The scallop with ajoblanco at Casa Urola
In the eighties, the pintxo took a turn towards sophistication, abandoning the occasional and casual offering of pickles and cold bites, and moving closer to restaurant cuisine.
The emergence of a new type of customer, the presence of more women and the resonances of what was happening in the renowned kitchens, caused new ingredients, techniques and stimuli to be introduced into the display cases on the counters. The banderilla was diluted in favor of miniature cuisine, and it went from alternating txikiteando to get out of pintxos.

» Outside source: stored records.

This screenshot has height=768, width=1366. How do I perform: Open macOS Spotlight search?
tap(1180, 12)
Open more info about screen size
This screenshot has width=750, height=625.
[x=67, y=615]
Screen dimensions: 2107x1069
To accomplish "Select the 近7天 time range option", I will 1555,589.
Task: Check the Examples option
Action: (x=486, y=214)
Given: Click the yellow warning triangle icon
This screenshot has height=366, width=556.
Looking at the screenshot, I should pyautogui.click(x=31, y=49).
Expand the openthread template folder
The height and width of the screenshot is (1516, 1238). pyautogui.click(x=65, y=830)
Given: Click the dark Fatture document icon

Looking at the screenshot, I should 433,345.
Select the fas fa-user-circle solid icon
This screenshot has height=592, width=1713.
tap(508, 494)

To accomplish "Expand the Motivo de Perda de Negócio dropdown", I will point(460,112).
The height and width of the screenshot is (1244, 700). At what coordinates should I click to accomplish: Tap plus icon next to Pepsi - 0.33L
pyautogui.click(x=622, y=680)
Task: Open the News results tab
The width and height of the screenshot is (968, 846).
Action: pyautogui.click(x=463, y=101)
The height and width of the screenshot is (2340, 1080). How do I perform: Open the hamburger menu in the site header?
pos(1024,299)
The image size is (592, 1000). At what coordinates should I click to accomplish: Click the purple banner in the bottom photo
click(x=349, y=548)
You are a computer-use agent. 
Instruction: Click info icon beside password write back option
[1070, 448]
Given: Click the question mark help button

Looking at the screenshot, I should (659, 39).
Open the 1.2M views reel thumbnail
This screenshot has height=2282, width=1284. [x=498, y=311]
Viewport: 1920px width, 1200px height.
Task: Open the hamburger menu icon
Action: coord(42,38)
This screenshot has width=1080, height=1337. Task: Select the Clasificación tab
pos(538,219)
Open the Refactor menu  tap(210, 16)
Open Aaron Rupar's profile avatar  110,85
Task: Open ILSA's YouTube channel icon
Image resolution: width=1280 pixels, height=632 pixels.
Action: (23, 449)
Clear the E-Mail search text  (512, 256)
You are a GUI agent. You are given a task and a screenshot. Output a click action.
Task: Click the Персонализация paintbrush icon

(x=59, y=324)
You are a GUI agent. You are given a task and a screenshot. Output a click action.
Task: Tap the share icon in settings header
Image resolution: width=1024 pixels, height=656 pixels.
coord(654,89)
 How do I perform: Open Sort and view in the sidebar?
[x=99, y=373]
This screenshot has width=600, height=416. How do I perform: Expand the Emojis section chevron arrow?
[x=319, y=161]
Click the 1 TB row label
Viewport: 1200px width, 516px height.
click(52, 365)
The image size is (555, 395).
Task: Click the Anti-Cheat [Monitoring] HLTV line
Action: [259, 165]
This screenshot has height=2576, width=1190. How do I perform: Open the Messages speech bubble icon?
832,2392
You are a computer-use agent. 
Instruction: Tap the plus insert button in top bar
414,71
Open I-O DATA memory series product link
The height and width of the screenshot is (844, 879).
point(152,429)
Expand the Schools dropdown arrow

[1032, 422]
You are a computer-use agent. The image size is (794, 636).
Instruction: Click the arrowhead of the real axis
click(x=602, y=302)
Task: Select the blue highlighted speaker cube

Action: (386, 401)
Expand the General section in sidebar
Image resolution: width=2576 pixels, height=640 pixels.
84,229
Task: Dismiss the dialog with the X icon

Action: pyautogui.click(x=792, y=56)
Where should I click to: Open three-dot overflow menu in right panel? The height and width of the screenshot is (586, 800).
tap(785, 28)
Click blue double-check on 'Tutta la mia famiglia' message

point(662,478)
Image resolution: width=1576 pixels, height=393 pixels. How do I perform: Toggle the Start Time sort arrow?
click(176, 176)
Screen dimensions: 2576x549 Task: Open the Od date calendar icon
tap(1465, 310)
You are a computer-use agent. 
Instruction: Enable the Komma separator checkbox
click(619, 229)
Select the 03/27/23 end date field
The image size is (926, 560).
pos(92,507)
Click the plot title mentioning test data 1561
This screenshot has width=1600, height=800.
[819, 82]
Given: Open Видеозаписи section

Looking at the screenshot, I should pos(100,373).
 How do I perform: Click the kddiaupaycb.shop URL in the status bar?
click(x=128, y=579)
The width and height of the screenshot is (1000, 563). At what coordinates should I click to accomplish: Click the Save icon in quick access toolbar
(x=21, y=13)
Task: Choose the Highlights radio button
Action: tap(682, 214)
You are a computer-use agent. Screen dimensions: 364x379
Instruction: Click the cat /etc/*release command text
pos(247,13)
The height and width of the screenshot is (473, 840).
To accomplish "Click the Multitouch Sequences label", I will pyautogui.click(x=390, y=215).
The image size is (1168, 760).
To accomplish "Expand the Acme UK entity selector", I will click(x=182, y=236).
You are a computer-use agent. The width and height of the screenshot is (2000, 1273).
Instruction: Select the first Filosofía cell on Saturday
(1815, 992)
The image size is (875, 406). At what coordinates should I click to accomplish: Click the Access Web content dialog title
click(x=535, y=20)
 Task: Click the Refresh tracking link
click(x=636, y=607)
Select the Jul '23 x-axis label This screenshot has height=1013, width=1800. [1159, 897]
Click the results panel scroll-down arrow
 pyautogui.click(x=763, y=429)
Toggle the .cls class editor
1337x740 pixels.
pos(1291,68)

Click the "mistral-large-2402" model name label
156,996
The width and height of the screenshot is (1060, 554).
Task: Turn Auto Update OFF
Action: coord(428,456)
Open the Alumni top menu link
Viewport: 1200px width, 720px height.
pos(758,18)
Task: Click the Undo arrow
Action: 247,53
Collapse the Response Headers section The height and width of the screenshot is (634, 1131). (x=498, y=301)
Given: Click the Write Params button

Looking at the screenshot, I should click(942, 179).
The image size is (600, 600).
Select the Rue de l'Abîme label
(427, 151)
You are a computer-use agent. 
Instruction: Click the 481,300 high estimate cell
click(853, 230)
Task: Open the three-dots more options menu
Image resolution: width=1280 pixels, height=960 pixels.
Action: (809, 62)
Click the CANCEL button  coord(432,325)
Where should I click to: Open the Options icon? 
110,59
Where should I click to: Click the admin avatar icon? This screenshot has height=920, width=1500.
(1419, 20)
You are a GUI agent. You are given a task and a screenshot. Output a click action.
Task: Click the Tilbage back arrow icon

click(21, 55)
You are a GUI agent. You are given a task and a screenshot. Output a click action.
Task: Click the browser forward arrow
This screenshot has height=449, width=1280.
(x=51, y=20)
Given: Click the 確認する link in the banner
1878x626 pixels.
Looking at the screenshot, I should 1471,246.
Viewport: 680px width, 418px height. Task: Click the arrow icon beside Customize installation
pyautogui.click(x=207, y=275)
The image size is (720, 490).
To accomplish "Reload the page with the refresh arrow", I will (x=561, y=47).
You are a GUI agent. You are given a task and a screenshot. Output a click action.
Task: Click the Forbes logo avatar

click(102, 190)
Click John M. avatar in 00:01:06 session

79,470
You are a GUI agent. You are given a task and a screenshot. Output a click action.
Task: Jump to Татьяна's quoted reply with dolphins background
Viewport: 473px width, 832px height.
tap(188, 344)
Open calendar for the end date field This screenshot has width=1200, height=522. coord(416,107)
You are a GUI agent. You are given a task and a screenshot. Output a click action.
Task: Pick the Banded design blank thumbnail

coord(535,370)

The historic Casa Urola restaurant is a direct witness to the evolution of the tastes, attitudes and behaviors of society from its foundation in 1956 to its transfer to chef Pablo Loureiro in 2012. Currently, the dining room's traditional recipe book, masterfully renovated, extends to the bar at street level, where the traditional offering of the old town is combined with pintxos more up-to-date, elaborate on site. The scallop on white garlic with truffled chives is an example of the potential of this casual way of eating, which maintains sociability as one of its hallmarks. Precisely in this informal context of interpersonal relationship, of hospitality and friendship, an imaginary is articulated that still has much to offer in its culinary dimension, as can be seen in this proposal.
🍽 Urola House. Fermín Calbetón 20. Old Town. 20003, Donostia. Telephone: 943 44 13 71.